Noch nicht ganz so viele Episoden, aber jetzt immerhin auch sechs an der Zahl hat „Die Ferienbande“ vorzuweisen. In „Die Ferienbande und der kolossale Terror“ (Kai+Sven/Wortart) gerät das Quartett an Killer-Omas, sich in Spaßbädern versteckenden Sektengurus und im Schulkeller hausende Computernerds. Die Witzqualität dieser Kinderhörspielparodie schwankt mal wieder zwischen genial, geschmacklos und infantil. Wer mit den Fünf Freunden, den drei Fragezeichen und TKKG groß geworden ist, wird sich trotzdem mehr als einmal kaputtlachen. Hoffentlich nicht zum letzten Mal, wie das Finale nahelegt.

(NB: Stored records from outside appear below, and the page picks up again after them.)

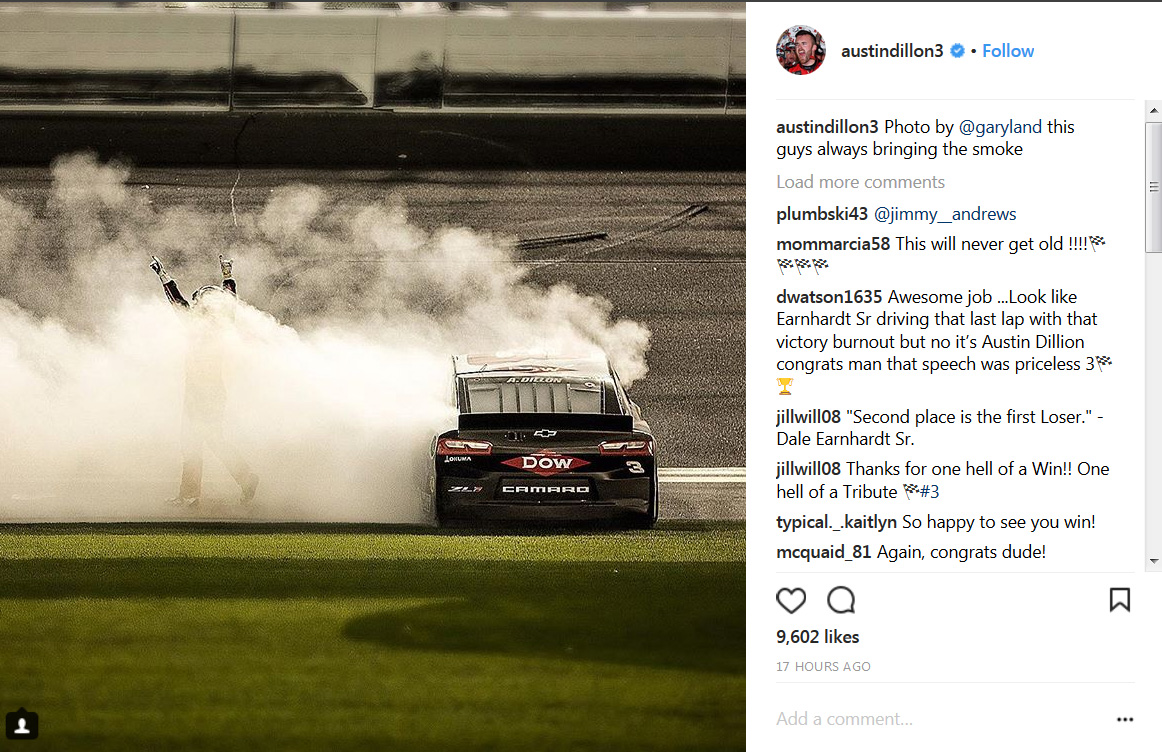
Task: View the 9,602 likes list
Action: pyautogui.click(x=817, y=637)
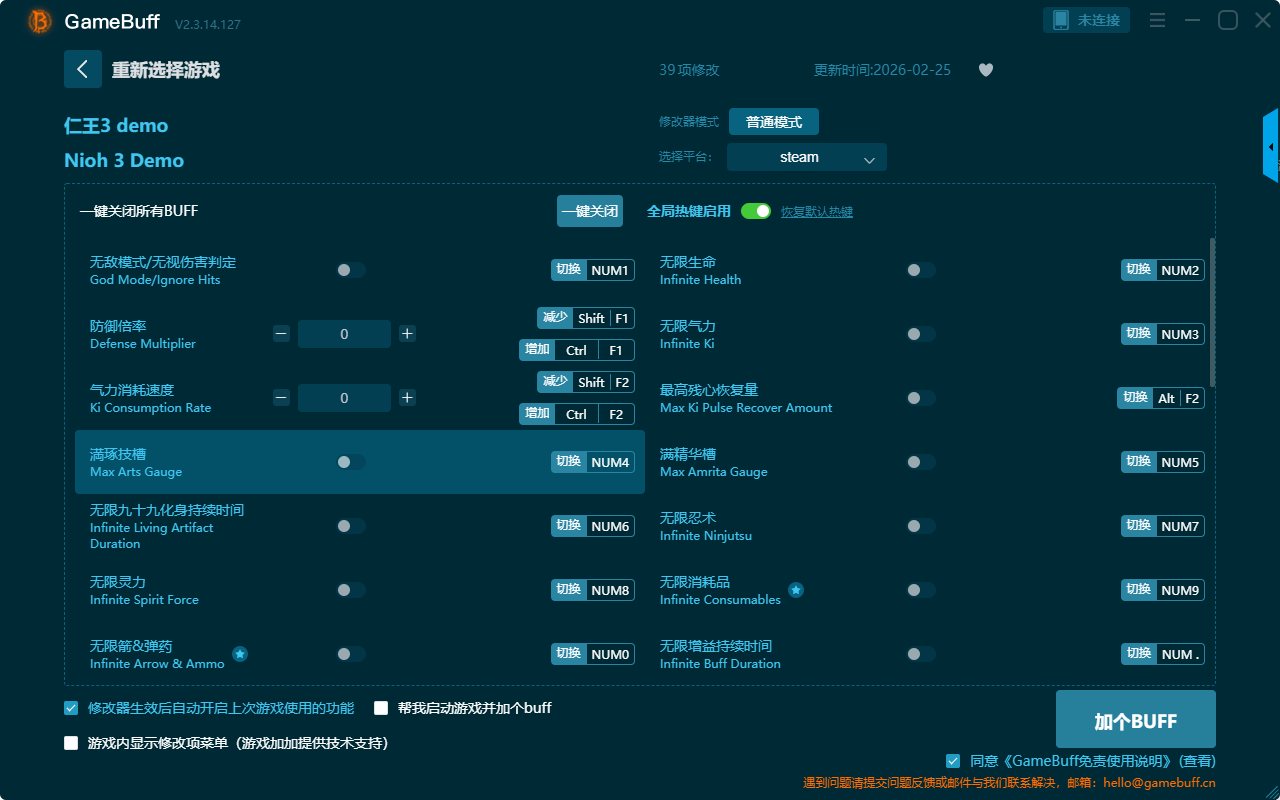Click star badge beside Infinite Arrow & Ammo
Viewport: 1280px width, 800px height.
[x=240, y=654]
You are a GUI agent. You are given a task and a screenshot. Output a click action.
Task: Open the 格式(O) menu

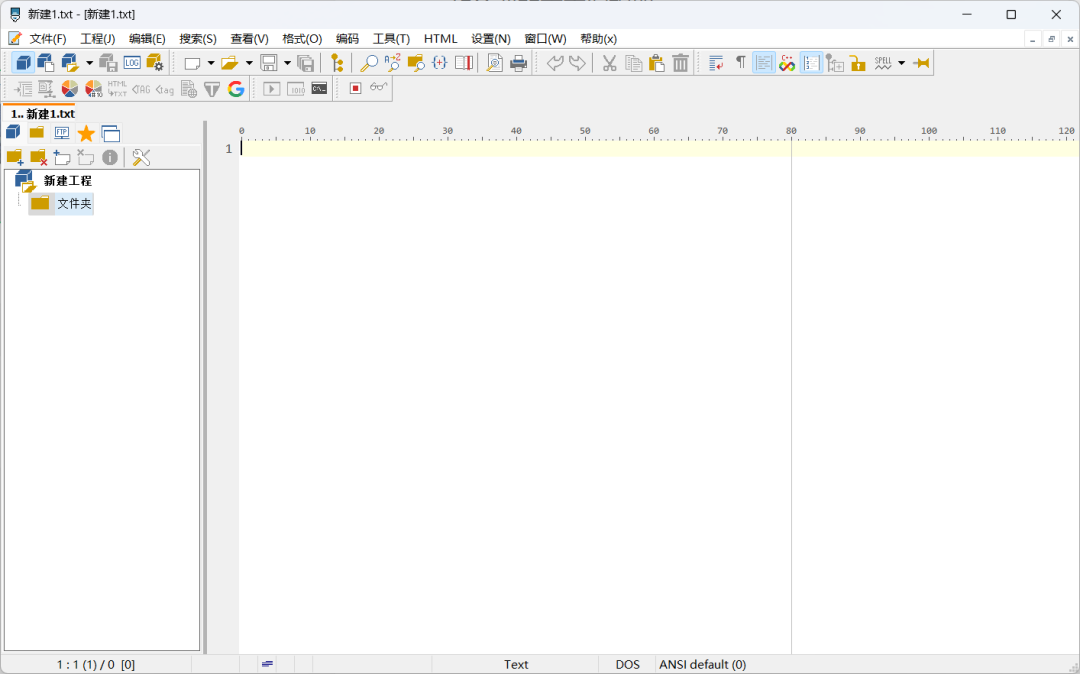click(302, 39)
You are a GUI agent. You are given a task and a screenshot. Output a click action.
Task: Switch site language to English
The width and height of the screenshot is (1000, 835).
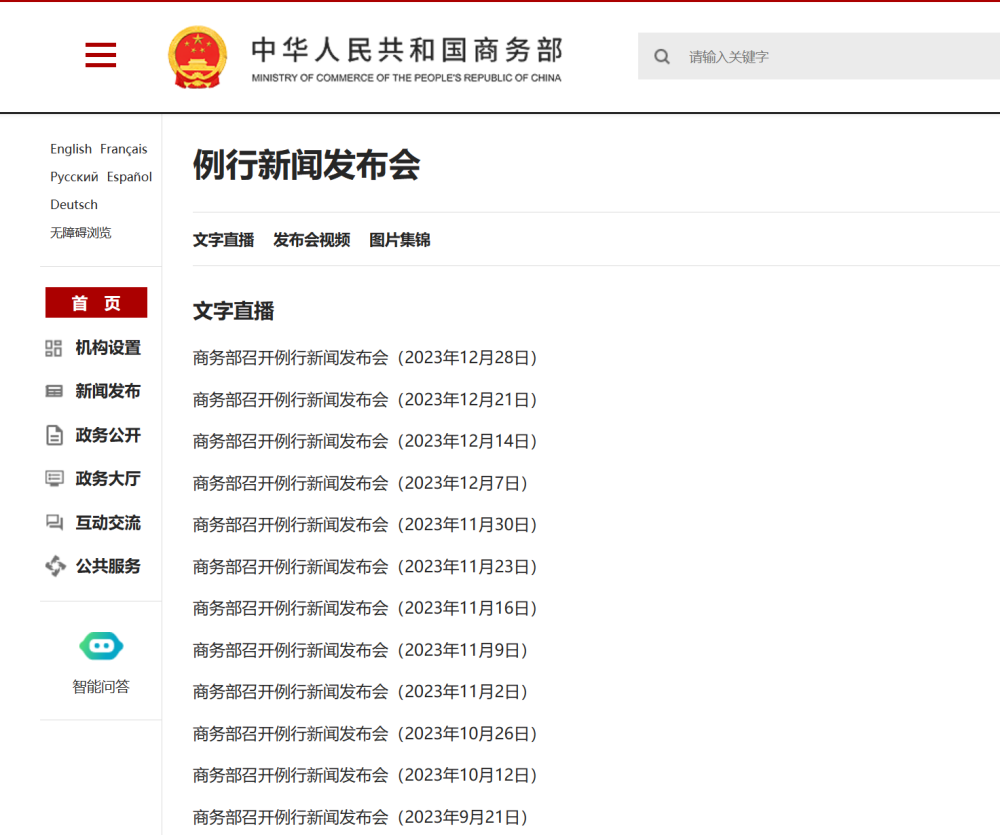point(70,148)
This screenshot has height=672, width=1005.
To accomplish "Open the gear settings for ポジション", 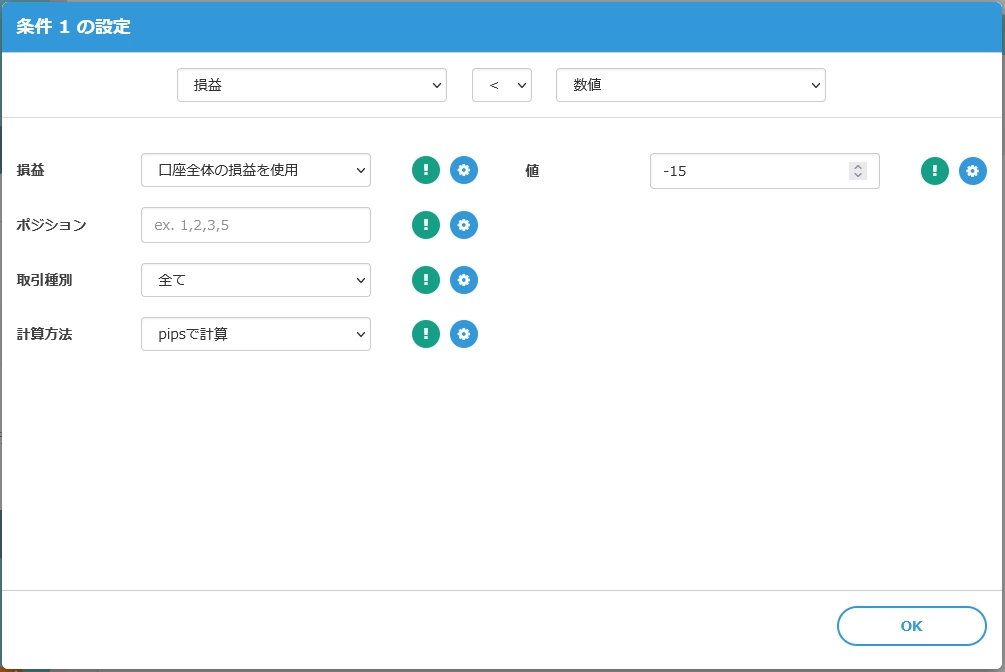I will point(463,225).
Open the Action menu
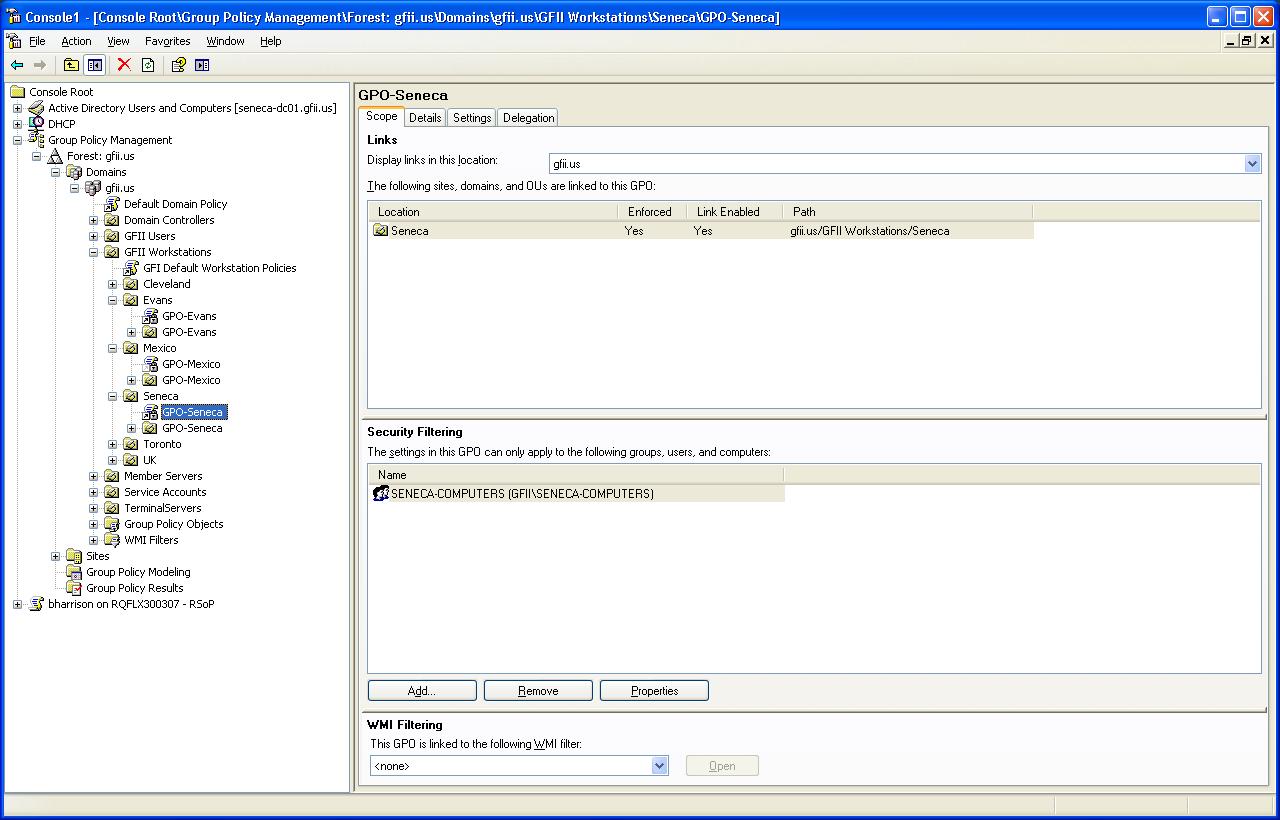1280x820 pixels. pyautogui.click(x=76, y=41)
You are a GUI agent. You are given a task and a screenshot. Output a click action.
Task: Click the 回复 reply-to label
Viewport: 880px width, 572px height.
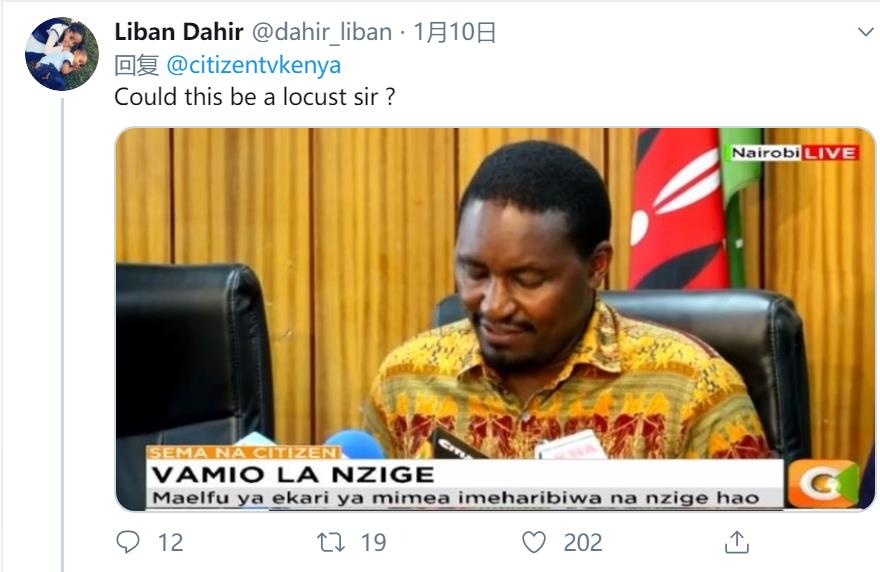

Wild West im Weltraum bietet diesmal die aktuelle Doppelfolge von Mark Brandis (Interplanar/Universal). So oft, wie der Testpilot in „Raumsonde Epsilon“ in Gefangenschaft gerät, sich befreit, in die nächste Falle läuft und wieder eingekerkert wird, hat das schon gewaltig was von Karl May. Auf Dauer also leider etwas ermüdend und eine eher schwache Folge einer eigentlich guten Serie.
Klassischen Grusel beschert uns die dritte Folge der Nachtmahr-Serie, in der diesmal M.R. James Erzählung „Verlorene Herzen“ (Wolpertinger Hörbücher) vertont wird. Leider kann sich die Produktion nicht so recht entscheiden, ob sie jetzt lieber „Fünf Freunde in Nebel“ oder fieser Horror-Schocker sein will. So ist's jetzt leider weder das eine, noch das andere geworden.